The Rise of Agentic Systems
Just this week, Pushmeet Kohli, Google Cloud's chief scientist, published a piece in a special AI and science issue of the journal Daedalus, writing: "We are moving toward AI that doesn't just facilitate science but begins to do science." With autonomous AI scientists on the horizon, it's harder to justify massive efforts to develop super-specialized tools. Agentic systems are now making real research contributions, sometimes with limited human guidance. For example, OpenAI announced that one of their models had disproved an important mathematics conjecture, perhaps the most meaningful contribution that generative AI has made to mathematics so far.
Google's Shift in Focus
Google does not appear to be abandoning its work on specialized AI for science tools. AlphaGenome and AlphaEarth Foundations, which are trained for genetics and Earth science applications respectively, were released last summer, and the newest version of WeatherNext came out in November. However, there are concrete signs of realignment, in both enthusiasm and resources. John Jumper, a Google fellow who won the Nobel for AlphaFold, is now working on AI coding, not on science-specific AI tools. This may signal a prioritization of agentic science on Google's part, as coding abilities are key to the success of some of those systems.
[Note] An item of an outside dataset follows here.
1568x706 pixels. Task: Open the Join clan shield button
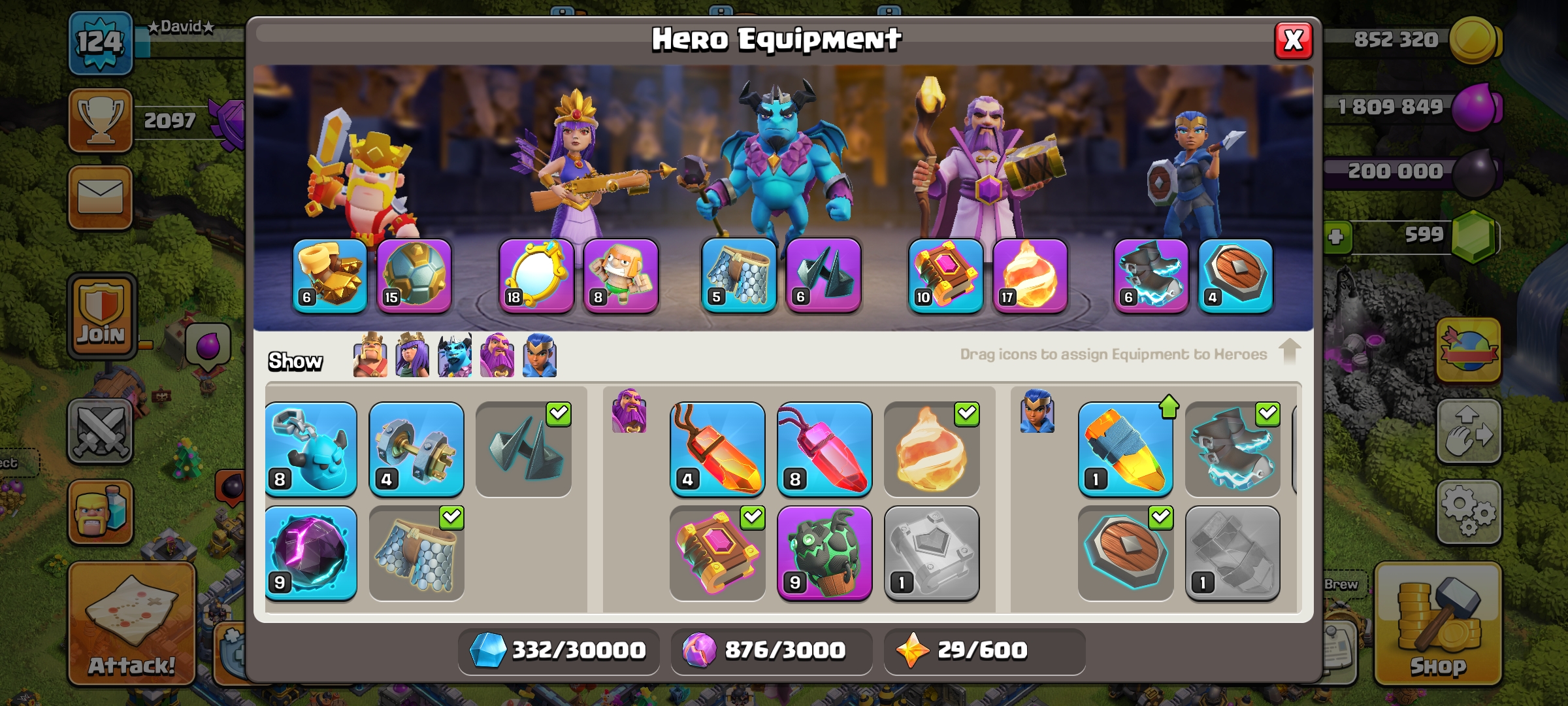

The Future of Scientific Collaboration
Google is certainly devoting a lot of attention toward an agent-driven scientific future. The big scientific announcement at I/O was the new Gemini for Science package, which unites several of the company's LLM-based scientific systems under one brand. This includes the hypothesis-generating AI Co-Scientist and algorithm-optimizing AlphaEvolve, which are still not publicly available. However, as Google is now allowing any researcher to apply for access to Gemini for Science, they may soon see wider adoption in the scientific community.
The Human-Centric Framing
Google has been careful to position this new set of scientific agents as an accelerant for human scientists, rather than a replacement for them. The choice of the name AI Co-Scientist as opposed to AI Scientist, for instance, appears quite deliberate. Hassabis uses that same human-centric framing when he talks about changes in the landscape of scientific AI. "For the next decade or so, we should think about AI as this amazing tool to help scientists," Hassabis said in an interview published in the Daedalus issue. "Beyond that timeframe, it is hard to say with any certainty, but perhaps these systems will become more like collaborators."
The Implications of Superhuman Agentic Scientists
However, no one can be an effective scientific collaborator without also being a skilled scientist in their own right. And if Hassabis is anywhere near the mark when he talks about the "foothills of the singularity," then AI scientists could eventually exceed the capabilities of their human counterparts. In a discussion with the journalist Mike Allen at I/O, Hassabis spoke of how he was initially inspired to pursue AI when he observed how progress in physics had stagnated since the 1970s; he wondered whether the human mind had reached its limits in that domain, and if AI could help to overcome that barrier. Superhuman agentic scientists would certainly fit that bill.